A saúde pública é um campo de conhecimentos, saberes e práticas. Só para começo de conversa: uma faculdade de "saúde privada" não cabe na imaginação de ninguém. E para quem passa perrengue ao precisar de atendimento também não faz sentido.
Palavras ao vento não funcionam como abre-te-sésamo e nem pagam contas. Os serviços são públicos ou privados. Os públicos são insuficientes e precários e atendem todos, e os privados restringem o atendimento àqueles que pagam direta ou indiretamente (plano ou seguro de saúde). Contudo, sentenciar falaciosamente a dissolução de dicotomias portadoras de perspectivas de futuro distintas é essencial aos interessados em transformar impostos e contribuições sociais em negócio privado e privativo. A equiparação do público ao privado apaga as singularidades da saúde pública e deixa o caminho aberto para um empresariamento, justificado eticamente pelo "tanto faz".
O deslocamento da pirâmide de renda para cima inspirou o desenho de duas possibilidades de captação de segmentos de consumidores dos segmentos C e D: construir um muro definitivo entre os segmentos com ou sem plano de saúde ou erguer mais divisórias móveis. Com a segmentação radical do sistema de saúde teríamos um sistema de saúde dual financiado integralmente ou parcialmente com recursos públicos para as parcelas sem e com coberturas privadas.
Assim, as deduções fiscais seriam menos regressivas e a separação das redes assistenciais eliminaria a possibilidade de as empresas de planos e seguros de saúde ficarem com o filé mignon (casos menos graves) e deixarem o "osso" para o SUS (casos de alto custo).
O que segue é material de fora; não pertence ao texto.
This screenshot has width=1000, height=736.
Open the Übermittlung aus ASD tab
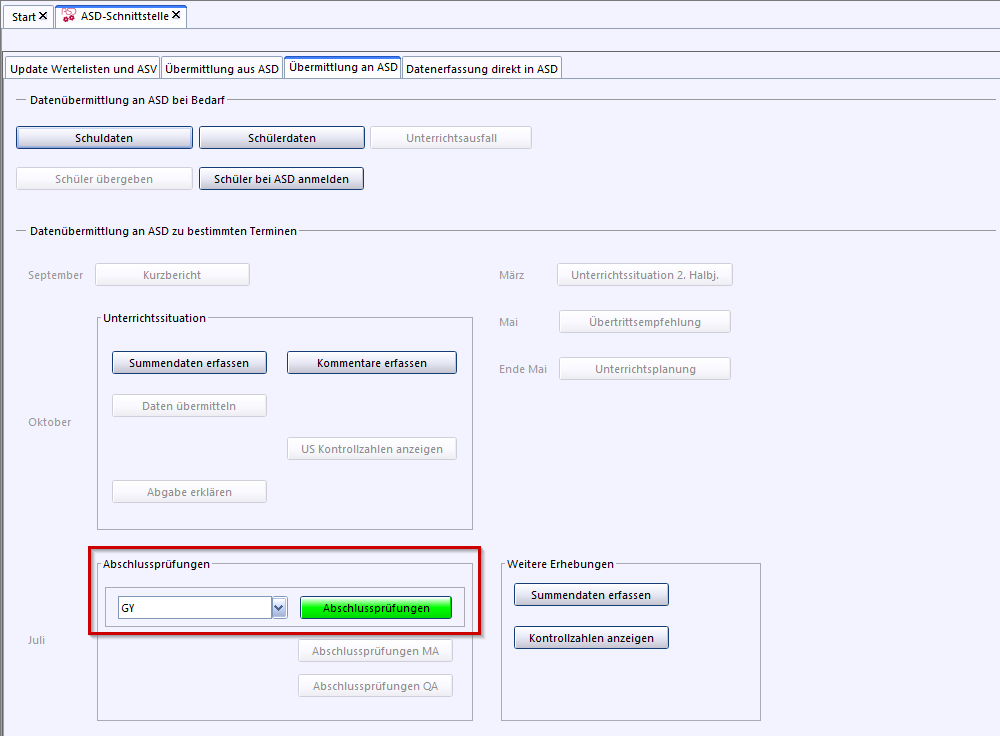pos(222,69)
Sob essa concepção, as funções estatais seriam diferenciadas para cada segmento populacional. Para os estratos de menor renda a ação governamental incluiria a administração e a prestação de serviços e para quem optasse pelo sistema privado apenas o repasse de recursos. Alternativamente, as asserções incrementais consistem na extensão do financiamento público para ampliar as coberturas privadas e utilizar a rede SUS como retaguarda. No varejo, o exemplo mais conhecido é a tentativa de abrir mais duplas portas de entrada em hospitais públicos, julgada inconstitucional, todavia, considerada por muitos empresários e autoridades públicas um primor arquitetônico. No atacado, a ideia de especialização assistencial pública e privada adquire o formato da criação de um fundo de alta complexidade (na prática alto custo), no âmbito estatal, que funcionaria como caixa para o pagamento de tratamentos crônicos e caros.
Até o momento, as diversas modalidades de parcerias público-privadas e contratos privados estabelecidos por entes públicos não alteraram a natureza universal do SUS, portanto não se estenderam aos planos e seguros.
Porém, a rejeição dessas propostas não pode ser atribuída a uma filiação inconteste do Brasil à saúde pública.
O acelerado processo de abertura de capitais de empresas setoriais, exigente de atenção máxima à autorização de fusões e aquisições e aprovação de produtos que conjuguem poupança e seguro de vida com assistência à saúde obteve apoio incondicional de políticas públicas.
Como a formação de oligopólios na saúde, via área econômica, ocorreu por fora do debate na saúde e de qualquer tentativa de planejamento governamental de médio e longo prazo, permitiu- se que os empresários estabelecessem uma circulação colateral entre o mais tacanho comércio assistencial e os bancos de investimentos. Enquanto a maior empresa de planos de saúde é sacudida por emoções fortes na bolsa de valores, um de seus hospitais continua, como dantes, reservando leitos de terapia intensa para procedimentos que pagam mais.
As migalhas nutrem a "financeirização".
Em 2009, a expectativa de vida para os brasileiros, 73,3 anos, foi menor do que a de países com economias menos exuberantes, inclusive de vários situados na América do Sul. O "tanto faz" é irresponsável, unilateral e poroso à corrupção. Não seria indiferente aos empresários a universalização do acesso aos seus estabelecimentos.
O papel protagonista da saúde pública na organização do sistema de saúde faz toda diferença ao aumentar as chances de experimentar a vida com saúde por mais tempo.